Note: If the read length is shorter than 50 bp, you may wish to specify a shorter Mer size in the Assembly Options screen. Additional, options to employ with very short reads include the Advanced Options Minimum aligned length and Maximum gap size.

 

      For de novo assemblies, if you select Illumina and enter an insert size of 150 bp or less in the Set Pair Information dialog, the assembler will assume the reads overlap and will attempt to create a single “super-read” from each pair. Read pairs that cannot be merged, either because they do not overlap or have numerous errors in the overlapping region, will not be included in the assembly.

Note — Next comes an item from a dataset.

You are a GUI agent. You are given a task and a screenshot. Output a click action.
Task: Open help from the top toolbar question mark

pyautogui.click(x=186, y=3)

See this help topic for a description of how to use Contaminant scan to remove PhiX174 control sequence from Illumina data prior to assembly.

 

      Because the technology does not support paired reads, PacBio is not available when you select Reference-guided assemblies with gap closure in the Choose Assembly Type screen The gap closure step is dependent on the presence of paired reads.

 

      Both types of Ion Torrent paired reads—”mate pairs” and “paired ends”—are supported.

 

      For an assembly that uses solely Sanger data, we strongly recommend using either SeqMan Pro or the SeqMan NGen SNG assembler. If using both Sanger and Illumina data (Sanger Validation Workflow), choose Illumina for all reads.